Avec le lancement prochain de la société mixte algéro-émiratie « Emarat Dzayer Steel » et les dernières décisions du Conseil des participations de l’Etat (CPE), concernant le complexe d’El Hadjar, la sidérurgie à Annaba va connaître une véritable renaissance et un essor sans précédent.

En effet, après une période très difficile qu’a traversé le complexe sidérurgique, arrêts pour travaux de rénovation, pour causes de pannes récurrentes, travaux de réfection du Haut-Fourneau, pour pénurie d’eau, les décisions du CPE sont assimilées à une véritable bouffée d’oxygène aussi bien par les quelque 5 000 ouvriers et cadres que par le syndicat et la direction du complexe qui sont rassurés quant à la pérennité de l’usine et par là-même une meilleure visibilité s’agissant de l’avenir. Le CPE a validé la nouvelle organisation des 32 unités du complexe avec une classification des postes, des attributions, des responsabilités ainsi que toutes les activités en rapport avec la production, l’approvisionnement, la sous-traitance, le transport, bref, une sorte  de refonte de l’organisation sur fond de managment moderne qui, certainement, donnera de meilleurs résultats. La dette faramineuse héritée d’ArcelorMittal, de 122 milliards de dinars, a fait l’objet d’un rééchelonnement sur plusieurs années. Ce qui permettra au complexe de respirer et de ne pas crouler sous le poids de ladite dette qui hypothéquait l’avenir du complexe car devant s’acquitter de sommes énormes auprès des banques créancières.
Parmi les autres décisions du CPE, l’on citera un financement additionnel de 23 milliards de dinars qui sera injecté dans la modernisation du complexe et qui touchera certaines installations vétustes ou arrivées en fin de vie. Cela aura un impact positif sur la production qui connaîtra ainsi une augmentation conséquente et permettra de réaliser le business plan arrêté et réaliser l’objectif qui table sur 1,2 million de tonnes par an.
Les problèmes d’alimentation électrique et d’eau ont été abordés par le CPE qui a décidé de doter le complexe d’une autonomie lui permettant ainsi de s’affranchir de toute dépendance, comme cela a été le cas durant l’été passé, où l’usine avait été contrainte de mettre à l’arrêt le Haut-Fourneau pour cause de pénurie d’eau.
Les décisions du CPE ont été saluées par le syndicat d’entreprise et l’ensemble des travailleurs du complexe sidérurgique d’El Hadjar qui y voient une véritable planche de salut. « Nous sommes vraiment heureux que les pouvoirs publics s’intéressent de près à la situation du complexe en prenant ces décisions », nous a déclaré hier Ammouri Noureddine, secrétaire général du syndicat.
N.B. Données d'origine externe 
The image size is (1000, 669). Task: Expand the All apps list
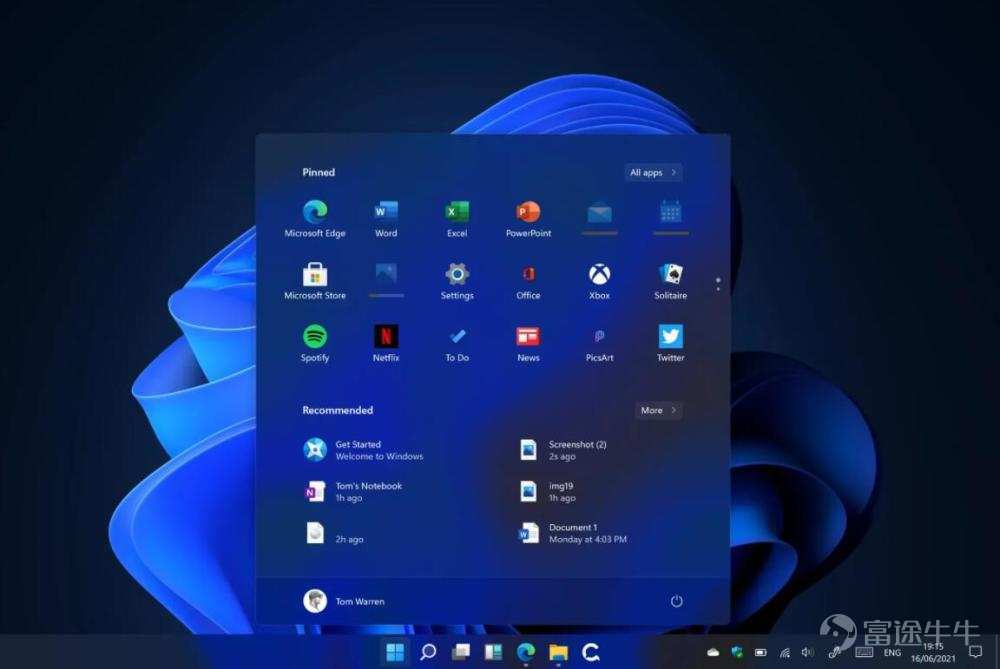pos(652,172)
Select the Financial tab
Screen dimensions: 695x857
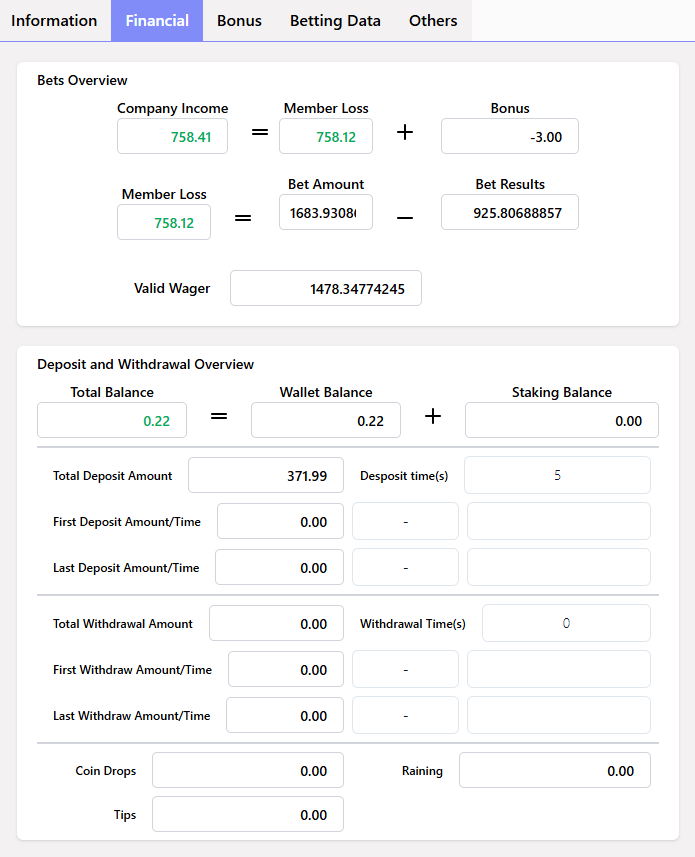pyautogui.click(x=157, y=21)
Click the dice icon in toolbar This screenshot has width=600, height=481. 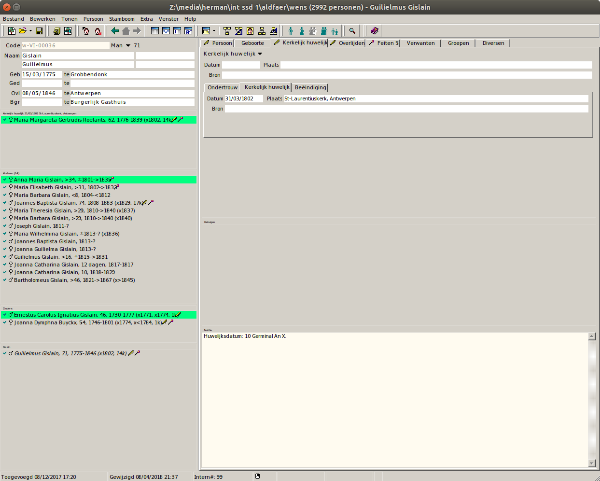click(374, 31)
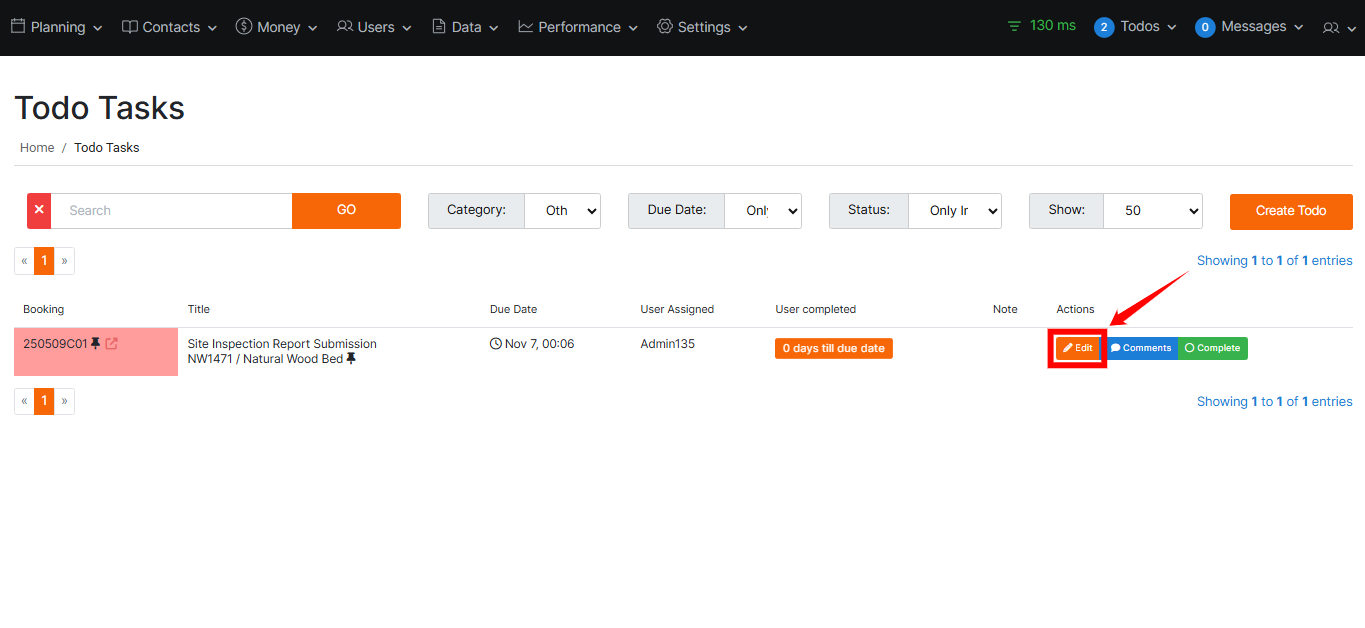Go to Home breadcrumb link
This screenshot has height=628, width=1365.
pos(37,147)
Le moral « des troupes » est monté en flèche et tout le monde est content et rassuré. Il faut dire que nous avons traversé une période trouble, où les problèmes s’accumulaient et que nous tentions de régler au fur et à mesure. Le coup de massue a été, l’été dernier, avec la pénurie d’eau. La production s’était arrêtée et nous n’avions plus de ressources pour faire face aux dépenses quotidiennes et aux retards dans les salaires.
Aujourd’hui, avec ces décisions, nous respirons et nous sommes prêts à aller de l’avant plus que jamais. Les ouvriers sont mobilisés derrière les objectifs arrêtés et nous prouverons par le travail que cet argent injecté, aussi bien pour achever la modernisation des installations que pour doter l’usine de moyens propres quant à l’alimentation en énergie ou en eau, ne sera pas perdu. Nous tenons ici à saluer ces décisions qui mettent à l’abri notre complexe et nous en remercions les pouvoirs publics. »
Parlant de la nouvelle société mixte Emarat Dzayer Steel, notre interlocuteur nous dira que cela boostera l’économie de la région, créera de l’activité et, bien sûr, des emplois. « C’est une véritable aubaine pour les sidérurgistes. Nous allons travailler ensemble et nous allons mettre toute notre expérience et notre savoir-faire au service de cette nouvelle entité. C’est un partenariat qui peut beaucoup apporter, en plus des 1 600 emplois qui seront créés», conclut M. Ammouri.